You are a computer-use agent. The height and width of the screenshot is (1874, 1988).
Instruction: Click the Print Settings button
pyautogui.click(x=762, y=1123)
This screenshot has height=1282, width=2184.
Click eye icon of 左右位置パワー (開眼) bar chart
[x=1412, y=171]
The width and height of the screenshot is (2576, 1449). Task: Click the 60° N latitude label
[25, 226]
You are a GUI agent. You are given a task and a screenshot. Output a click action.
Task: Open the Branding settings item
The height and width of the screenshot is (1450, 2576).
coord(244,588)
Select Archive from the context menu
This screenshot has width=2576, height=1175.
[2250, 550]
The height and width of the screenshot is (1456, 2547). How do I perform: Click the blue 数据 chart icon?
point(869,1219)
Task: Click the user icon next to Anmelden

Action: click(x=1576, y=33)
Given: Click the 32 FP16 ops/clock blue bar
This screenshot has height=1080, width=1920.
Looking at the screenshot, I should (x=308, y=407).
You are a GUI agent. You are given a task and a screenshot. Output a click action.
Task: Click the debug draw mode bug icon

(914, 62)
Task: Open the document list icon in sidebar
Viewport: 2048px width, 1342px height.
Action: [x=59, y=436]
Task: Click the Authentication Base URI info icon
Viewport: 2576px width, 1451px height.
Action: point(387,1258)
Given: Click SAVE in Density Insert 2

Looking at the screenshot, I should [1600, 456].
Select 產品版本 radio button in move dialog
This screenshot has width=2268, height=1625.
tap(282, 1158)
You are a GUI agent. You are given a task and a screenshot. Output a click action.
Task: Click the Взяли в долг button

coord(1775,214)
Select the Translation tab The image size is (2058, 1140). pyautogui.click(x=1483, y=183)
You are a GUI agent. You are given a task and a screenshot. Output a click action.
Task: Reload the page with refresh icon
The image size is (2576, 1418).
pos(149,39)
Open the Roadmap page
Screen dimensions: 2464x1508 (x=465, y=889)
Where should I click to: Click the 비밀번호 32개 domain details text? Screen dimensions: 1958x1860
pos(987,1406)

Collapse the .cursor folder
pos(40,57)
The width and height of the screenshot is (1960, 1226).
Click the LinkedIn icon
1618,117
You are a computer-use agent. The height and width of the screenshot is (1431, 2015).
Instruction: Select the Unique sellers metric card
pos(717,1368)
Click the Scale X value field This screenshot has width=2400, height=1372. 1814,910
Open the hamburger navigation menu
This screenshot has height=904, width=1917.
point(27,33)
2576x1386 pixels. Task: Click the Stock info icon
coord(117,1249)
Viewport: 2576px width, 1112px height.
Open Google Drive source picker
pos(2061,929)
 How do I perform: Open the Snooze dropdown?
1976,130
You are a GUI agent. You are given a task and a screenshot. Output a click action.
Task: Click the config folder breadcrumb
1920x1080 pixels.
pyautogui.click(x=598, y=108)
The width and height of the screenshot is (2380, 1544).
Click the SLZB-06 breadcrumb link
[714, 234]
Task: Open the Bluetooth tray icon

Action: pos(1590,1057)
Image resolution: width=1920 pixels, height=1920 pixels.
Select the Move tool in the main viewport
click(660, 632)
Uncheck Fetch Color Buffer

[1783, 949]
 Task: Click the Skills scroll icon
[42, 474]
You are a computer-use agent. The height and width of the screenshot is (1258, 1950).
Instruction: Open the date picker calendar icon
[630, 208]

■ ■ ■

§ **Task details**
The material above is to be transcribed in full, exactly as it stands.

§ **Task solution**
You are a computer-use agent. The height and width of the screenshot is (1874, 1988).
Instruction: Click the Print Settings button
pyautogui.click(x=762, y=1123)
This screenshot has height=1282, width=2184.
Click eye icon of 左右位置パワー (開眼) bar chart
[x=1412, y=171]
The width and height of the screenshot is (2576, 1449). Task: Click the 60° N latitude label
[25, 226]
You are a GUI agent. You are given a task and a screenshot. Output a click action.
Task: Open the Branding settings item
The height and width of the screenshot is (1450, 2576).
coord(244,588)
Select Archive from the context menu
This screenshot has width=2576, height=1175.
[2250, 550]
The height and width of the screenshot is (1456, 2547). How do I perform: Click the blue 数据 chart icon?
point(869,1219)
Task: Click the user icon next to Anmelden

Action: click(x=1576, y=33)
Given: Click the 32 FP16 ops/clock blue bar
This screenshot has height=1080, width=1920.
Looking at the screenshot, I should (x=308, y=407).
You are a GUI agent. You are given a task and a screenshot. Output a click action.
Task: Click the debug draw mode bug icon

(914, 62)
Task: Open the document list icon in sidebar
Viewport: 2048px width, 1342px height.
Action: [x=59, y=436]
Task: Click the Authentication Base URI info icon
Viewport: 2576px width, 1451px height.
Action: point(387,1258)
Given: Click SAVE in Density Insert 2

Looking at the screenshot, I should [1600, 456].
Select 產品版本 radio button in move dialog
This screenshot has width=2268, height=1625.
tap(282, 1158)
You are a GUI agent. You are given a task and a screenshot. Output a click action.
Task: Click the Взяли в долг button

coord(1775,214)
Select the Translation tab The image size is (2058, 1140). pyautogui.click(x=1483, y=183)
You are a GUI agent. You are given a task and a screenshot. Output a click action.
Task: Reload the page with refresh icon
The image size is (2576, 1418).
pos(149,39)
Open the Roadmap page
Screen dimensions: 2464x1508 (x=465, y=889)
Where should I click to: Click the 비밀번호 32개 domain details text? Screen dimensions: 1958x1860
pos(987,1406)

Collapse the .cursor folder
pos(40,57)
The width and height of the screenshot is (1960, 1226).
Click the LinkedIn icon
1618,117
You are a computer-use agent. The height and width of the screenshot is (1431, 2015).
Instruction: Select the Unique sellers metric card
pos(717,1368)
Click the Scale X value field This screenshot has width=2400, height=1372. 1814,910
Open the hamburger navigation menu
This screenshot has height=904, width=1917.
point(27,33)
2576x1386 pixels. Task: Click the Stock info icon
coord(117,1249)
Viewport: 2576px width, 1112px height.
Open Google Drive source picker
pos(2061,929)
 How do I perform: Open the Snooze dropdown?
1976,130
You are a GUI agent. You are given a task and a screenshot. Output a click action.
Task: Click the config folder breadcrumb
1920x1080 pixels.
pyautogui.click(x=598, y=108)
The width and height of the screenshot is (2380, 1544).
Click the SLZB-06 breadcrumb link
[714, 234]
Task: Open the Bluetooth tray icon

Action: pos(1590,1057)
Image resolution: width=1920 pixels, height=1920 pixels.
Select the Move tool in the main viewport
click(660, 632)
Uncheck Fetch Color Buffer

[1783, 949]
 Task: Click the Skills scroll icon
[42, 474]
You are a computer-use agent. The height and width of the screenshot is (1258, 1950).
Instruction: Open the date picker calendar icon
[630, 208]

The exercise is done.